→ INFORMATION
++++++++++
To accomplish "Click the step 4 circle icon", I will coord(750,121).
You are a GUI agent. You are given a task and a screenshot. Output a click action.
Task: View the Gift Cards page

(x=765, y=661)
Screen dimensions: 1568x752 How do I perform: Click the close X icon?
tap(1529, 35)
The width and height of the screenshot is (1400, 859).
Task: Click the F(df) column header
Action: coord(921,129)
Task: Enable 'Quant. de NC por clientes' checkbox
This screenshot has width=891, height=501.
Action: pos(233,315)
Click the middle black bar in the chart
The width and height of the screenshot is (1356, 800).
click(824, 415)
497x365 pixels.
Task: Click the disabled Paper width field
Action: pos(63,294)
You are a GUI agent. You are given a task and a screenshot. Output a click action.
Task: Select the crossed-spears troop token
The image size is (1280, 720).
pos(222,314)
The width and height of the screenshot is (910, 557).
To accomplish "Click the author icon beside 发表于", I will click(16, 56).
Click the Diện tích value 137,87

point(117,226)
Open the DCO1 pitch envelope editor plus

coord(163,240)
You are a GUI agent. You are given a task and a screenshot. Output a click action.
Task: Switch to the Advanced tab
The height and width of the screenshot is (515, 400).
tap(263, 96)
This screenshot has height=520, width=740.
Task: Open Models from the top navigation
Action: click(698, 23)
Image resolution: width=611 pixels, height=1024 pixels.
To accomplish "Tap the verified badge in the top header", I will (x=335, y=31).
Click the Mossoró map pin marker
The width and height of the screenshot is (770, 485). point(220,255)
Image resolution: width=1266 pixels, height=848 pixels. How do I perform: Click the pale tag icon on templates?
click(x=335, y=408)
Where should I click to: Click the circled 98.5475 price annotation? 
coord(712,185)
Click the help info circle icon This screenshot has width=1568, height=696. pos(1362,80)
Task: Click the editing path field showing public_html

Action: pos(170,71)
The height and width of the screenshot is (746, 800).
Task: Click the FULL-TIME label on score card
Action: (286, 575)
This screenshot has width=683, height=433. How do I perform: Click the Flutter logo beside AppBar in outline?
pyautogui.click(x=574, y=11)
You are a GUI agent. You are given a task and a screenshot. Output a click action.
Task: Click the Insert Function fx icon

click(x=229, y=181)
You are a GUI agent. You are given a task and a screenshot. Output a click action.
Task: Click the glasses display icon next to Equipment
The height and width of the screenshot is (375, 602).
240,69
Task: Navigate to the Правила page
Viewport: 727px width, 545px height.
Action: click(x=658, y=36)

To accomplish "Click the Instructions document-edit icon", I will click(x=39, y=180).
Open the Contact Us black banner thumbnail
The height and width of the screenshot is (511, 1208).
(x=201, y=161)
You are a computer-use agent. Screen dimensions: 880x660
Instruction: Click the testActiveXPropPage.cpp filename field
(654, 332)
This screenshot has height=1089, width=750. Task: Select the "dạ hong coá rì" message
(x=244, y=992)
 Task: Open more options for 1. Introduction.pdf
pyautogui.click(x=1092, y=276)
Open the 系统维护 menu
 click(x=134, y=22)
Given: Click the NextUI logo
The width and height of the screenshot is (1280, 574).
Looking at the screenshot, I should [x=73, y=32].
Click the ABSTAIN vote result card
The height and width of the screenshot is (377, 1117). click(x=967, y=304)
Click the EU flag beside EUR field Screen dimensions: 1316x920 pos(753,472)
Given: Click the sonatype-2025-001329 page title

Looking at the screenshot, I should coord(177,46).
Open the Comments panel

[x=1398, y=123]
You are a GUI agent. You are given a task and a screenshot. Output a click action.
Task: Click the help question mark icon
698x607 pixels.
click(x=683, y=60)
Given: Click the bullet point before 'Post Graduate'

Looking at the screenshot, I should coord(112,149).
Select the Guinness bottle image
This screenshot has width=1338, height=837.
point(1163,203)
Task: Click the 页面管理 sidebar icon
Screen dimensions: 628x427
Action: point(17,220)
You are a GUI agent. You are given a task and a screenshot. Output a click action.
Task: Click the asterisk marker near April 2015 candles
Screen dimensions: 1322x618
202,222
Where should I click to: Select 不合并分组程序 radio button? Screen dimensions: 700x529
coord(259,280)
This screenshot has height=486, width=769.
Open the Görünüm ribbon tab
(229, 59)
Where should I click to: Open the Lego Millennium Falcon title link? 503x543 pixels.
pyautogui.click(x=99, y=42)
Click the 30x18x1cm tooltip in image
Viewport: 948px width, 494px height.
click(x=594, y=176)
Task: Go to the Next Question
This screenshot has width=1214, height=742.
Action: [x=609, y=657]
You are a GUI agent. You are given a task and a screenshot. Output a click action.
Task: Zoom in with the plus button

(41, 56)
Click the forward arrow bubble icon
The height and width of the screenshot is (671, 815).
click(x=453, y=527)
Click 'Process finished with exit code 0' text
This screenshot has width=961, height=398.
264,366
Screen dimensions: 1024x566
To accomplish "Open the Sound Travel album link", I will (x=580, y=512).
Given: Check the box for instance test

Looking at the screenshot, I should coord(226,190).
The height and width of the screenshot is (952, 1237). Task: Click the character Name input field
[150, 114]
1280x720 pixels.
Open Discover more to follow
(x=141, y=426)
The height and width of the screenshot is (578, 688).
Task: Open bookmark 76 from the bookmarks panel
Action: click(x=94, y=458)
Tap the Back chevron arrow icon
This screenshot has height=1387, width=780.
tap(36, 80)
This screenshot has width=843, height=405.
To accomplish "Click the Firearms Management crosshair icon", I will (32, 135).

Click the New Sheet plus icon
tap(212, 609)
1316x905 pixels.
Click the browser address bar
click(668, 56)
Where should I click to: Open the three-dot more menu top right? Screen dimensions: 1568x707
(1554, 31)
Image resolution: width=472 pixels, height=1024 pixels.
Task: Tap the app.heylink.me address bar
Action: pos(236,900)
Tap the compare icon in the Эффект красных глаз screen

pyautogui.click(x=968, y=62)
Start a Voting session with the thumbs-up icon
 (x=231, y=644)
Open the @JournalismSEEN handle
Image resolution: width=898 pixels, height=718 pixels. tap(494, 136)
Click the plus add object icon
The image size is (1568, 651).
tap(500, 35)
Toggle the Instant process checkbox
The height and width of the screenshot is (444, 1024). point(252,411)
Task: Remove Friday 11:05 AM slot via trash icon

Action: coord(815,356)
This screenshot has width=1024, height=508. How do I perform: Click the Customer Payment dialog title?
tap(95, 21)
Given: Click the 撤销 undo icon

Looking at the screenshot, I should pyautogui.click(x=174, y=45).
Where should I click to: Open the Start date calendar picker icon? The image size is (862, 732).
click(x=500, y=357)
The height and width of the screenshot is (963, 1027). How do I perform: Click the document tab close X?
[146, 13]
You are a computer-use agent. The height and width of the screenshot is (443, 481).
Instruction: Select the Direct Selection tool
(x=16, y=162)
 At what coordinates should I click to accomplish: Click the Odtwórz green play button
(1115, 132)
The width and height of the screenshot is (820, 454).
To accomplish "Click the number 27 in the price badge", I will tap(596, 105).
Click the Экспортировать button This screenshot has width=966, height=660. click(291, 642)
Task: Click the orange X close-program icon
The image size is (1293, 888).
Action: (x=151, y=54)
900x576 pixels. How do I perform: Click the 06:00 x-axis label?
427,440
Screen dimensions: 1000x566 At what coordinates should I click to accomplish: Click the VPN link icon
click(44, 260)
++++++++++
→ TASK DESCRIPTION
The listing above is to be reproduced without a single change.

→ ANSWER SECTION
To accomplish "Click the step 4 circle icon", I will coord(750,121).
You are a GUI agent. You are given a task and a screenshot. Output a click action.
Task: View the Gift Cards page

(x=765, y=661)
Screen dimensions: 1568x752 How do I perform: Click the close X icon?
tap(1529, 35)
The width and height of the screenshot is (1400, 859).
Task: Click the F(df) column header
Action: coord(921,129)
Task: Enable 'Quant. de NC por clientes' checkbox
This screenshot has width=891, height=501.
Action: pos(233,315)
Click the middle black bar in the chart
The width and height of the screenshot is (1356, 800).
click(824, 415)
497x365 pixels.
Task: Click the disabled Paper width field
Action: pos(63,294)
You are a GUI agent. You are given a task and a screenshot. Output a click action.
Task: Select the crossed-spears troop token
The image size is (1280, 720).
pos(222,314)
The width and height of the screenshot is (910, 557).
To accomplish "Click the author icon beside 发表于", I will click(16, 56).
Click the Diện tích value 137,87

point(117,226)
Open the DCO1 pitch envelope editor plus

coord(163,240)
You are a GUI agent. You are given a task and a screenshot. Output a click action.
Task: Switch to the Advanced tab
The height and width of the screenshot is (515, 400).
tap(263, 96)
This screenshot has height=520, width=740.
Task: Open Models from the top navigation
Action: click(698, 23)
Image resolution: width=611 pixels, height=1024 pixels.
To accomplish "Tap the verified badge in the top header", I will (x=335, y=31).
Click the Mossoró map pin marker
The width and height of the screenshot is (770, 485). point(220,255)
Image resolution: width=1266 pixels, height=848 pixels. How do I perform: Click the pale tag icon on templates?
click(x=335, y=408)
Where should I click to: Click the circled 98.5475 price annotation? 
coord(712,185)
Click the help info circle icon This screenshot has width=1568, height=696. pos(1362,80)
Task: Click the editing path field showing public_html

Action: pos(170,71)
The height and width of the screenshot is (746, 800).
Task: Click the FULL-TIME label on score card
Action: (286, 575)
This screenshot has width=683, height=433. How do I perform: Click the Flutter logo beside AppBar in outline?
pyautogui.click(x=574, y=11)
You are a GUI agent. You are given a task and a screenshot. Output a click action.
Task: Click the Insert Function fx icon

click(x=229, y=181)
You are a GUI agent. You are given a task and a screenshot. Output a click action.
Task: Click the glasses display icon next to Equipment
The height and width of the screenshot is (375, 602).
240,69
Task: Navigate to the Правила page
Viewport: 727px width, 545px height.
Action: click(x=658, y=36)

To accomplish "Click the Instructions document-edit icon", I will click(x=39, y=180).
Open the Contact Us black banner thumbnail
The height and width of the screenshot is (511, 1208).
(x=201, y=161)
You are a computer-use agent. Screen dimensions: 880x660
Instruction: Click the testActiveXPropPage.cpp filename field
(654, 332)
This screenshot has height=1089, width=750. Task: Select the "dạ hong coá rì" message
(x=244, y=992)
 Task: Open more options for 1. Introduction.pdf
pyautogui.click(x=1092, y=276)
Open the 系统维护 menu
 click(x=134, y=22)
Given: Click the NextUI logo
The width and height of the screenshot is (1280, 574).
Looking at the screenshot, I should [x=73, y=32].
Click the ABSTAIN vote result card
The height and width of the screenshot is (377, 1117). click(x=967, y=304)
Click the EU flag beside EUR field Screen dimensions: 1316x920 pos(753,472)
Given: Click the sonatype-2025-001329 page title

Looking at the screenshot, I should coord(177,46).
Open the Comments panel

[x=1398, y=123]
You are a GUI agent. You are given a task and a screenshot. Output a click action.
Task: Click the help question mark icon
698x607 pixels.
click(x=683, y=60)
Given: Click the bullet point before 'Post Graduate'

Looking at the screenshot, I should coord(112,149).
Select the Guinness bottle image
This screenshot has width=1338, height=837.
point(1163,203)
Task: Click the 页面管理 sidebar icon
Screen dimensions: 628x427
Action: point(17,220)
You are a GUI agent. You are given a task and a screenshot. Output a click action.
Task: Click the asterisk marker near April 2015 candles
Screen dimensions: 1322x618
202,222
Where should I click to: Select 不合并分组程序 radio button? Screen dimensions: 700x529
coord(259,280)
This screenshot has height=486, width=769.
Open the Görünüm ribbon tab
(229, 59)
Where should I click to: Open the Lego Millennium Falcon title link? 503x543 pixels.
pyautogui.click(x=99, y=42)
Click the 30x18x1cm tooltip in image
Viewport: 948px width, 494px height.
click(x=594, y=176)
Task: Go to the Next Question
This screenshot has width=1214, height=742.
Action: [x=609, y=657]
You are a GUI agent. You are given a task and a screenshot. Output a click action.
Task: Zoom in with the plus button

(41, 56)
Click the forward arrow bubble icon
The height and width of the screenshot is (671, 815).
click(x=453, y=527)
Click 'Process finished with exit code 0' text
This screenshot has width=961, height=398.
264,366
Screen dimensions: 1024x566
To accomplish "Open the Sound Travel album link", I will (x=580, y=512).
Given: Check the box for instance test

Looking at the screenshot, I should coord(226,190).
The height and width of the screenshot is (952, 1237). Task: Click the character Name input field
[150, 114]
1280x720 pixels.
Open Discover more to follow
(x=141, y=426)
The height and width of the screenshot is (578, 688).
Task: Open bookmark 76 from the bookmarks panel
Action: click(x=94, y=458)
Tap the Back chevron arrow icon
This screenshot has height=1387, width=780.
tap(36, 80)
This screenshot has width=843, height=405.
To accomplish "Click the Firearms Management crosshair icon", I will (32, 135).

Click the New Sheet plus icon
tap(212, 609)
1316x905 pixels.
Click the browser address bar
click(668, 56)
Where should I click to: Open the three-dot more menu top right? Screen dimensions: 1568x707
(1554, 31)
Image resolution: width=472 pixels, height=1024 pixels.
Task: Tap the app.heylink.me address bar
Action: pos(236,900)
Tap the compare icon in the Эффект красных глаз screen

pyautogui.click(x=968, y=62)
Start a Voting session with the thumbs-up icon
 (x=231, y=644)
Open the @JournalismSEEN handle
Image resolution: width=898 pixels, height=718 pixels. tap(494, 136)
Click the plus add object icon
The image size is (1568, 651).
tap(500, 35)
Toggle the Instant process checkbox
The height and width of the screenshot is (444, 1024). point(252,411)
Task: Remove Friday 11:05 AM slot via trash icon

Action: coord(815,356)
This screenshot has width=1024, height=508. How do I perform: Click the Customer Payment dialog title?
tap(95, 21)
Given: Click the 撤销 undo icon

Looking at the screenshot, I should pyautogui.click(x=174, y=45).
Where should I click to: Open the Start date calendar picker icon? The image size is (862, 732).
click(x=500, y=357)
The height and width of the screenshot is (963, 1027). How do I perform: Click the document tab close X?
[146, 13]
You are a computer-use agent. The height and width of the screenshot is (443, 481).
Instruction: Select the Direct Selection tool
(x=16, y=162)
 At what coordinates should I click to accomplish: Click the Odtwórz green play button
(1115, 132)
The width and height of the screenshot is (820, 454).
To accomplish "Click the number 27 in the price badge", I will tap(596, 105).
Click the Экспортировать button This screenshot has width=966, height=660. click(291, 642)
Task: Click the orange X close-program icon
The image size is (1293, 888).
Action: (x=151, y=54)
900x576 pixels. How do I perform: Click the 06:00 x-axis label?
427,440
Screen dimensions: 1000x566 At what coordinates should I click to accomplish: Click the VPN link icon
click(44, 260)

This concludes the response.